* [QUOTED PASSAGE]:

== Segment start ==

I liked Oyelowo as Harold. He has good comic timing and is kind of sweetly adorable. Though Harold does contribute to the chaos, his actions are understandable given the nefarious characters who have placed him in a completely untenable situation. I’ve seen Oyelowo in drama and comedy and he has now demonstrated he can carry a leading role. I would love to see him tackle a more worthy project.
Charlize Theron (undoubtedly an accomplished actress who can do comedy, drama, sci fi, action and schmaltz in such varied movies as: Prometheus, Monster, Sweet November, and Atomic Blonde) as Elaine is her usual sexy, crude and simulateously charming self (though she was much better on the streets in Atomic Blonde than as a boardroom killer here.)

== Segment end ==

Stored data:
== Segment start ==

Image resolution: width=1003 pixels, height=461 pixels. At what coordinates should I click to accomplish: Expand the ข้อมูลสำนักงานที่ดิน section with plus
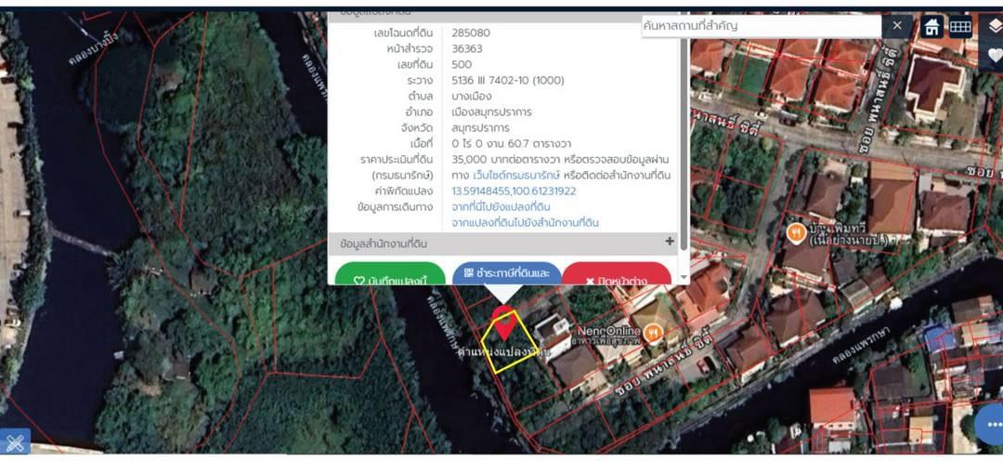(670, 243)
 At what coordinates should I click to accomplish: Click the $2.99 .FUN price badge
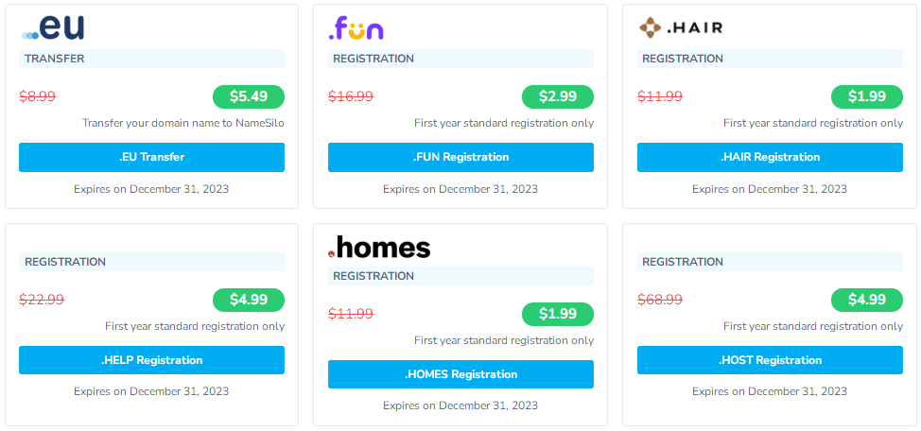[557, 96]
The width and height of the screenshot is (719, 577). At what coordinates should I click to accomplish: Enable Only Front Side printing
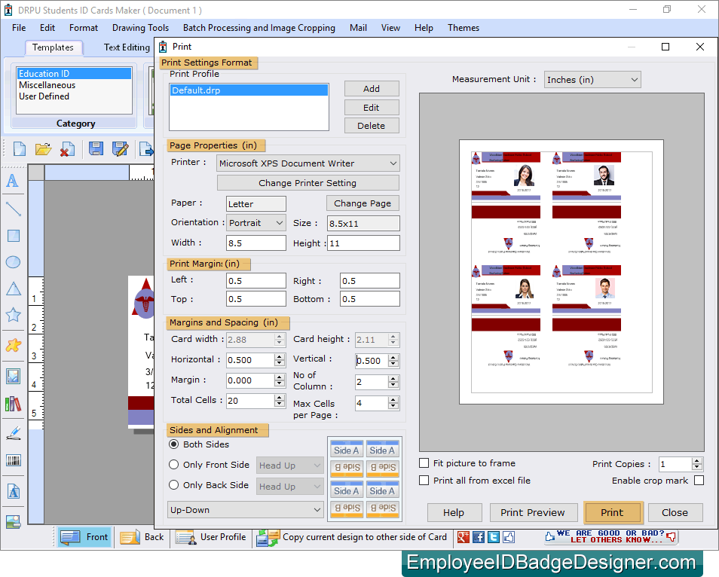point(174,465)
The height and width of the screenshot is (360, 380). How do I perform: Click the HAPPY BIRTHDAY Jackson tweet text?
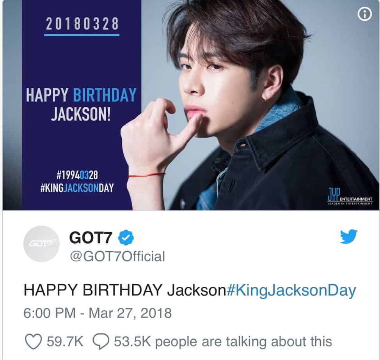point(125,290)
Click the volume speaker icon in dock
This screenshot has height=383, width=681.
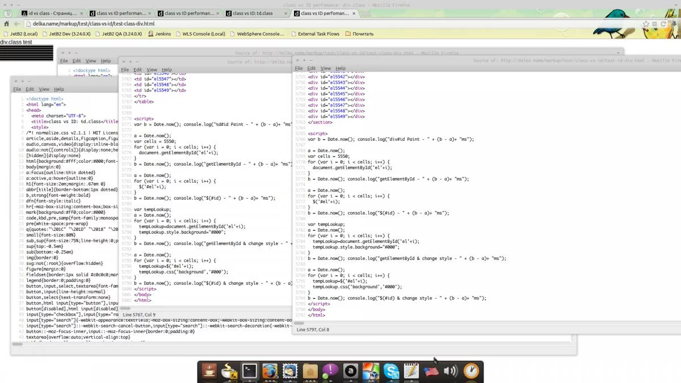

== Segment end ==

* [ACTION ITEM A]:
In the movie review, what is the name of the character played by Charlize Theron?
* [ACTION ITEM B]:
Continue the movie review from the end of its final sentence.

* [EXERCISE RESPONSE A]:
Elaine

* [EXERCISE RESPONSE B]:
But I think my favorite character was Mitch, played by Sharlto Copley (the lead in the off beat sci fi District 9, King Stephan in Maleficent, and Murdock in 2010's A-Team feature). Mitch is Richard’s brother. Mitch is a reformed mercenary, now a mission worker in Haiti, who Richard bribes to first rescue, then to murder, Harold, dangling the prospect of cash for the orphans now in Mitch’s care. There is a surprisingly touching and thoughtful interchange between Mitch and Harold about God. Harold is devout and prays for deliverance while Mitch does not believe in much of anything. It is unfortunate that one of the funniest moments in the movie is at this point and has been played in the trailer. Mitch is the only aspect of this movie which deserves any contemplation. A hitman turned philantropist, who is suddenly confronted with the moral conundrum of whether to sacrifice one innocent man to alleviate the suffering of a hundred children. The difficulty is compounded by Mitch’s express declaration that he is an atheist. Realistically Mitch has no reference point except his own conscience, the surprising turns of events which can only be described as Divine intervention, and the admonition from a man Mitch does not believe Divine that "Greater love hath no man…." There is a nice resolution to this little subplot but does not make up for the vacuousness of the rest of this movie.
Had Nash Edgerton incorporated more underlying philosophical consideration into the filming, Gringo might have elevated itself towards Pulp Fiction territory. As it is, it is merely a forgettable romp.
Gringo is "appropriate" for only a slender demographic of the adult population – mature grown ups who, nonetheless, can find a few laughs in exceptionally crude humor and violence.
I say go find What’s Up Doc? It is a far funnier movie and one you can show the entire family.